Don’t use nscd

You find that DNS queries take a long time from your machine, and you decide to fix this by installing a local DNS resolver. You ask the internet, which says:

You could use bind9, nscd, or djbdns.

There’s an odd one out in this list. One of them is not a DNS server at all!

An ordinary DNS server listens on UDP port 53. When running a local caching DNS resolver, local processes will contact localhost:53 for any DNS lookups.

But, unlike the other caching DNS resolvers, nscd does not listen on any ports! Instead, nscd listens on a socket, /var/run/nscd/socket. How, though, do local processes know to connect to /var/run/nscd/socket?

The answer is that local processes don’t know to connect to /var/run/nscd/socket. Or rather, some do, and some don’t. The processes that do know about /var/run/nscd/socket are those linked against glibc and using getaddrinfo from that library.

Only GNU’s implementation of the C standard library has the knowledge of /var/run/nscd/socket. If your process is linked against a different libc (e.g. musl), or if your process uses a different runtime (e.g. the Go runtime), it knows nothing of /var/run/nscd/socket. This is your first reason for not using nscd.

Other systems have not implemented support for /var/run/nscd/socket because there is no specification, or even informal documentation, for nscd. Why? Because nscd is entirely internal to glibc. The source code for the daemon is part of glibc, even though the daemon is not part of the libc library.

If you try installing nscd anyway, you’ll find the second reason for not using nscd: it’s horribly unstable. I can’t keep it running for more than a few seconds before I get log lines like this in the system log:

Feb  3 19:36:17 vagrant-ubuntu-trusty-64 kernel: [11799.496494] nscd[3677]: segfault at 43c000010 ip 00007fba29180753 sp 00007fba1e4741f0 error 4 in nscd[7fba2916c000+25000]
Feb  3 19:39:46 vagrant-ubuntu-trusty-64 kernel: [12008.644917] nscd[3758]: segfault at 0 ip 00007ff37679cdfa sp 00007ff36ce901e8 error 4 in[7ff376714000+1be000]
Feb  3 19:51:09 vagrant-ubuntu-trusty-64 kernel: [12691.893221] nscd[3856]: segfault at 0 ip 00007f82d31aadfa sp 00007f82c989e1e8 error 4 in[7f82d3122000+1be000]

This is not just my experience. Denys Vlasenko explains:

nscd problems are not exactly unheard of. Over the years, there were quite a bit of bugs in it. This leads people to invent babysitters which restart crashed/hung nscd. This is ugly.

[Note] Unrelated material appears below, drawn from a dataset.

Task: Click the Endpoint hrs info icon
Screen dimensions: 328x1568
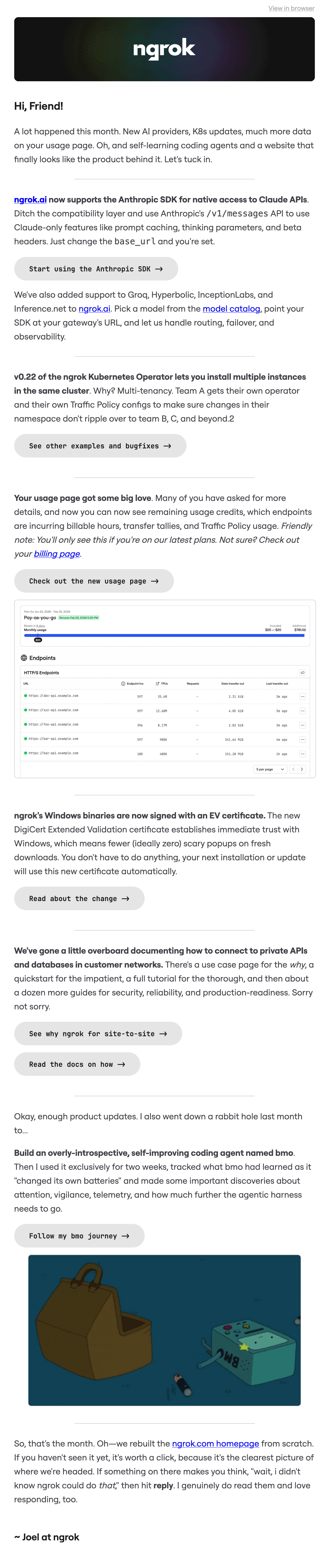Action: 123,684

After looking at nscd source in glibc I arrived to the conclusion that its design is contributing to this significantly. Even if nscd’s code is 100.00% perfect and bug-free, it can still suffer from bugs in libraries it calls.

As designed, it’s a multithreaded program which calls NSS libraries. These libraries are not part of libc, they may be provided by third-party projects (samba, ldap, you name it).

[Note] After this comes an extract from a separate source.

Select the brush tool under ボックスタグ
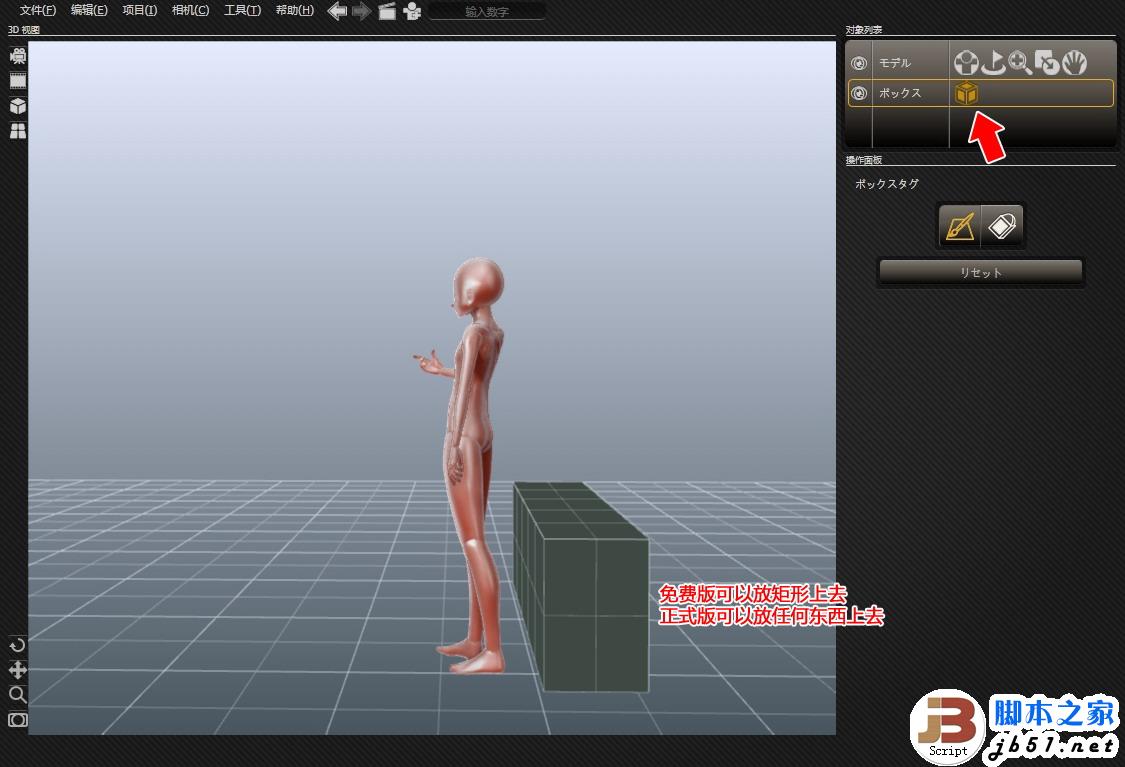The image size is (1125, 767). tap(959, 224)
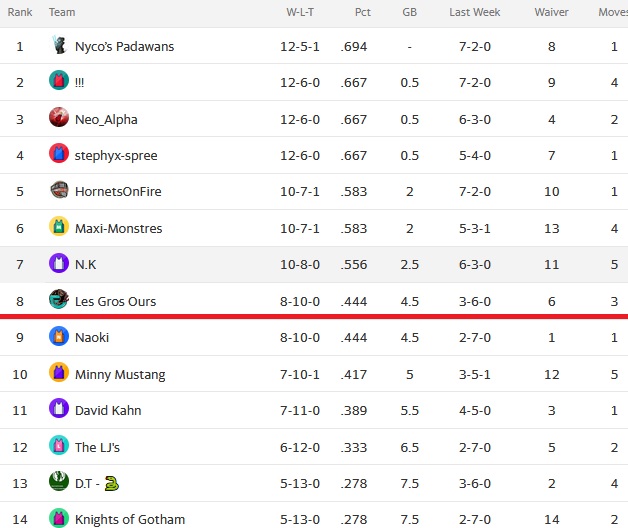Screen dimensions: 628x528
Task: Open the stephyx-spree team page link
Action: (116, 155)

Thus nscd cannot be sure that libraries it calls do not have memory or file descriptor leaks and other bugs.

Since nscd is multithreaded program with single shared cache, any resource leak in any NSS library has cumulative effect. Even if a NSS library leaks a file descriptor 0.01% of the time, this will make nscd crash or hang after some time.

Vlasenko writes this in the context of his single-threaded nscd replacement for BusyBox. But he notes “as of 2008-08 it is not in wide use”. But it won’t be in widespread use, ever, and there won’t be any other stable replacements for nscd, either, because the nscd protocol is internal to glibc, with no stability guarantees.

Instead of nscd, use a local DNS server registered in /etc/resolv.conf. The protocol is specified and stable, all processes respect resolv.conf, and there are many implementations. Try out named from bind9, or dnscache from djbdns.

I wrote this because I felt like it. This post is not associated with my employer.